Al pasar junto a la que fue su tienda, en el número 5 de la calle Mayor de Llanes, ni un solo día dejamos de acordarnos de Pilar Pérez Bernot (1924-2008). Tres años después del fallecimiento de aquella inolvidable mujer, su comercio de comestibles y ultramarinos La Pilarica permanece cerrado, suspendido en el tiempo y con la persiana echada (la misma cortina de arpillera que bajaba ella a media asta para proteger de los rayos solares los productos más delicados). El humilde escaparate -de 60 por 135 centímetros- sigue llamando la atención de los viandantes y cabe verlo ahora a la manera de un alegato de nostalgia. De mucha nostalgia.

Esa arteria urbana de origen medieval reunía todo lo necesario para vivir una vida de modestia y dignidad: desde mercerías en las que se cogían puntos para las medias, hasta bares sin televisión y comercios donde se fiaba. En medio de todo aquello, la tiendina de Pilar era la más pequeña y también la más atrayente. Estuvo abierta cuarenta y dos años (de 1948 a 1989): regentada primero por ella y su marido, y luego atendida en estricta soledad, cuando quedó viuda en 1956. Pilar siempre fue una persona resignada y de buen carácter. Sola en la precariedad. A solas en la lucha por sacar adelante a sus dos hijos. Sola y valiente para sobreponerse a todo lo que hiciera falta, incluidas las barreras del idioma (como aquella vez que se presentó en la tienda un francés pidiendo algo aparentemente indescifrable; el hombre, clon del gesticulante Louis de Funès, llevaba allí plantado un cuarto de hora y no había forma de saber lo que quería. De repente, y como último recurso expresivo, el hombre encogió los brazos, estiró el pescuezo y empezó a aletear entonando un sonoro «¡quiquiriquí!». No hizo falta más. La incomunicación quedaba al fin resuelta: «¡Ya sé lo que quiere usted!», dijo Pilarina, que abrió la nevera y le mostró una cestuca con huevos, ante lo cual el turista la aplaudió y todo).

Era una tienda larga y estrecha, con ristras de chorizos y jamones de Potes colgados del cielo raso como estalactitas. Siempre hacía frío allí. ¿Qué habrá sido de las cosas que atesoraba su interior? Por ejemplo, la maquinina manual de cortar chorizo. ¿Dónde habrá ido a parar? Había que darle muchas vueltas a la manivela para ganar una perra en aquellos largos estíos, en los que quince campings representaban aquí la salvación del pequeño comercio.

La especialidad de La Pilarica era el jamón serrano.

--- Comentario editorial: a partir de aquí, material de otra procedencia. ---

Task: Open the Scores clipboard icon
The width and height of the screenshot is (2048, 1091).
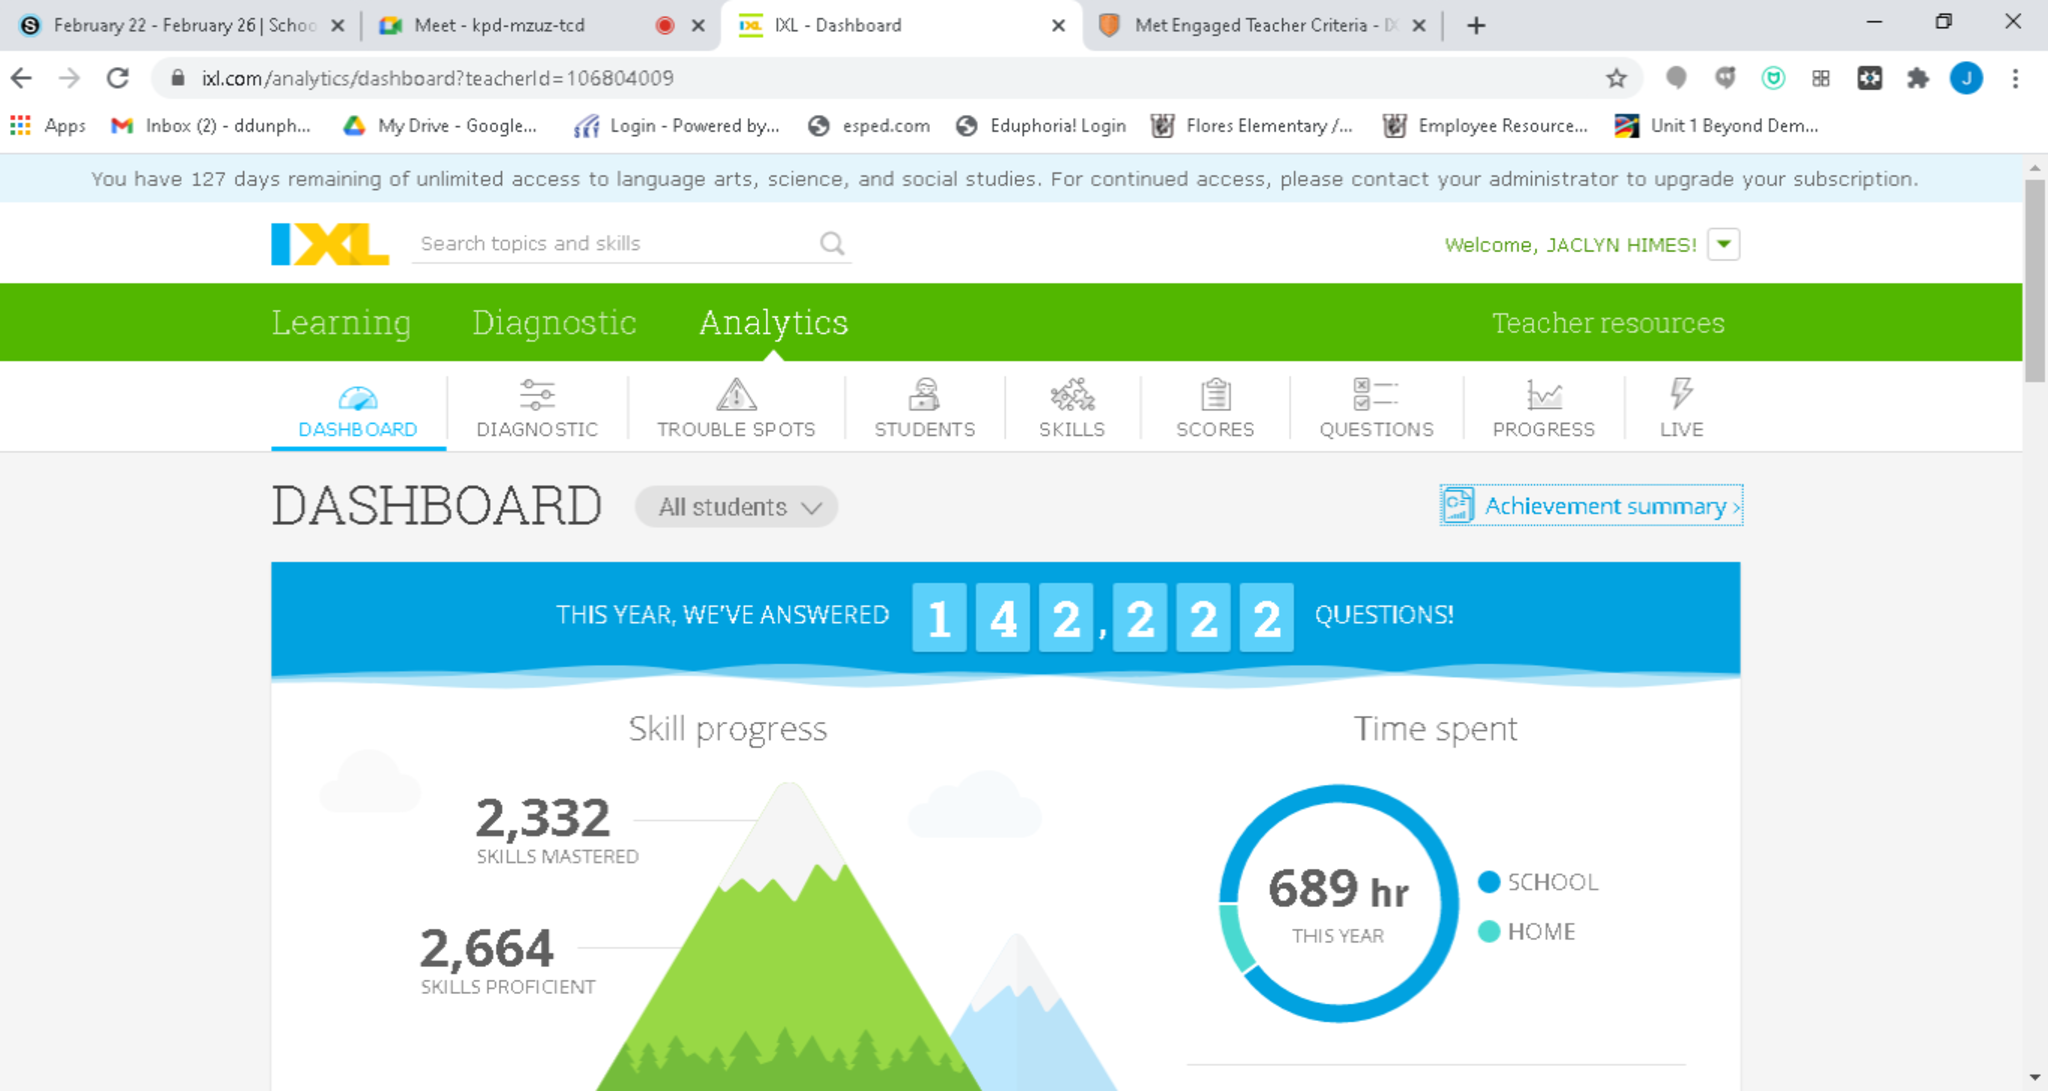Action: click(x=1215, y=396)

Ver a Pilar cortar las lonchas con un cuchillo de medio metro que metía miedo, afilado a más no poder, era un cuadro de sobrecogedora intensidad (algo semejante a la expectación que despierta la actuación de un trapecista sin red). No disponía de ese artilugio de sujeción -el jamonero- que facilita la labor del cortador. Agarraba la pata del jamón con la mano izquierda y manejaba la herramienta con la derecha, con un pulso y una precisión admirables.

Espectador de todo aquello fue José Antonio Sáez Sotres. Viajante entonces y hoy reputado dibujante, la niñez de José Antonio había transcurrido en La Portilla, en vecindad con el pintor José Purón Sotres, y puede que la vocación artística naciera en él en los momentos en los que solía ayudar al maestro sosteniéndole los pollos que le servían como modelo. Acostumbra José Antonio a llevar en los bolsillos cuadernos y lápices para dibujar la fisonomía de la gente más popular. Ahora, al cumplirse el aniversario de la muerte de Pilar ha hecho de ella un carboncillo en el que está magistralmente reflejado el bello rostro de juventud de la retratada. Se suma así a los otros artistas que habían retratado en los últimos tiempos a la gran dama del comercio llanisco: Nieves Salas, en 2008, y Ramón Alzola en 2010.